→ Page text
_ _ _ _ _
So when did the meaning of artisanal change?

The headline across the bottom of Details magazine caught my eye today at Borders.

“Artisanal America: How Handmade and Homegrown Became the New Consumer Religion.” The story itself is even online. Sure enough, the cute timeline that runs above the story has a picture of beers from Anchor Brewing and a note that in 1965 the brewery helped “kickoff the microbrew craze.”

(See, not everybody uses the term craft beer.)

What’s troubling, and a reminder why I’m not part of Details’ target audience, is that most of the items mentioned in the story turn out to be expensive. (It’s hard to continue reading after the reporter asks this question: “Does the phrase ‘Horween Tracker bone suede upper’ mean anything to you?”)

This story equates artisanal with luxury and exclusivity. Which is not the way to build a better beer culture.

10 thoughts on “So when did the meaning of artisanal change?”

  1. They may have gotten confused thinking microbrews or craft beers are more expensive than the run of the mill Coors, Miller, Busch, etc… which means they must be for people who live luxuriously.

    The thing I love about craft beer is for 1.5 times the price, I can get 300 times the flavor over the aforementioned beers. And when it is compared to other things considered Luxurious it is far less on an once by ounce scale than say something like Whisky.

    Though I am not saying there are not beers out there aimed at the Luxury market, if there is one thing I’ve learned from being a consumer, there is a luxury market for anything.
_ _ _ _ _
→ Data section
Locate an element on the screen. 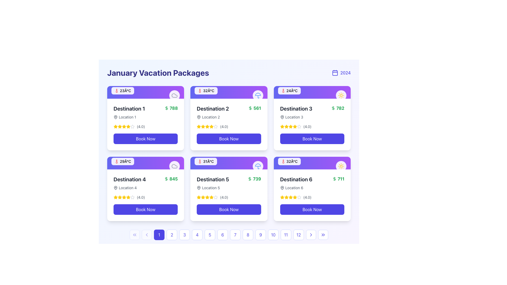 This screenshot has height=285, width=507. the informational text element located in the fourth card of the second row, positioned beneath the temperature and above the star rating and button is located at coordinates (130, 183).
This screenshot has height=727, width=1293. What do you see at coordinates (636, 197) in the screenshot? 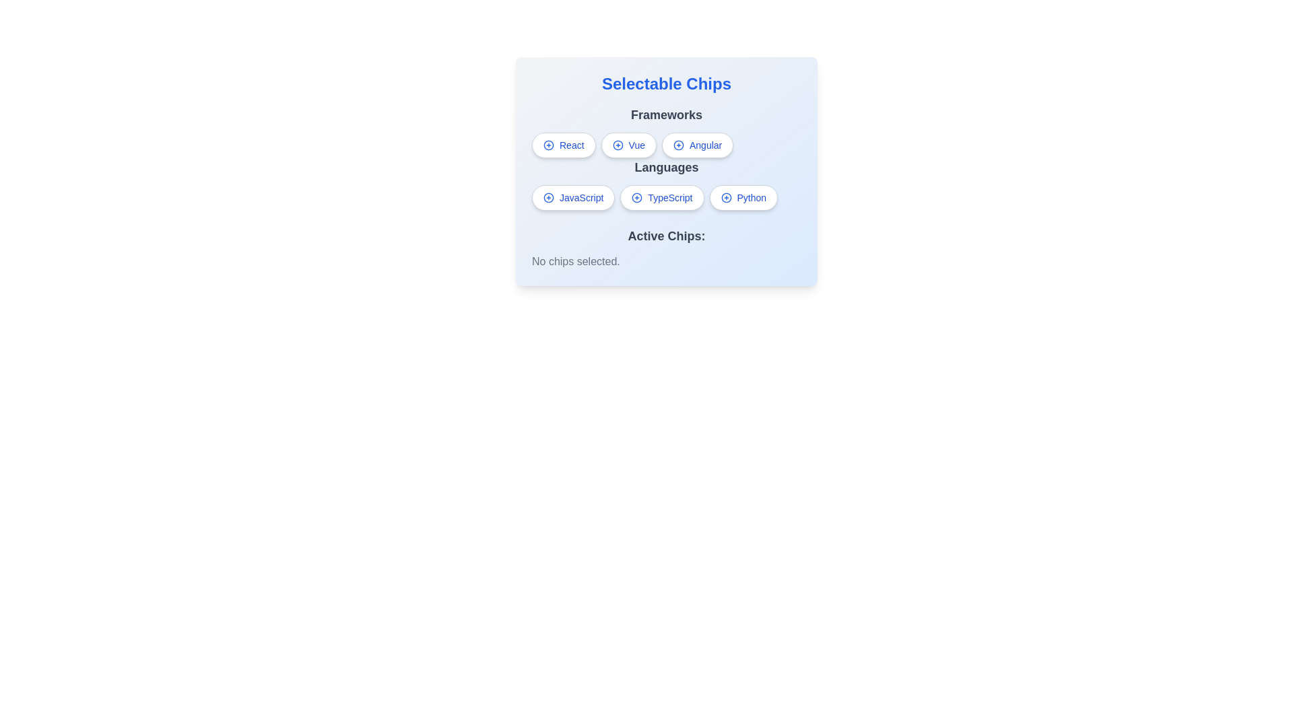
_ _ _ _ _
Decide whether each statement agrees with the artisanal post, and answer yes or no, quoting the words of the post that settle it. 1. The timeline credits Anchor Brewing with helping start the microbrew craze in 1965. 2. The writer believes tying artisanal to luxury and exclusivity is a good way to build a better beer culture. 3. The first commenter says craft beer costs about three times the price of beers like Coors or Miller. The material is separate from the artisanal post and has nothing to do with it.

1. Yes: "in 1965 the brewery helped “kickoff the microbrew craze.”"
2. No: "Which is not the way to build a better beer culture."
3. No: "for 1.5 times the price, I can get 300 times the flavor"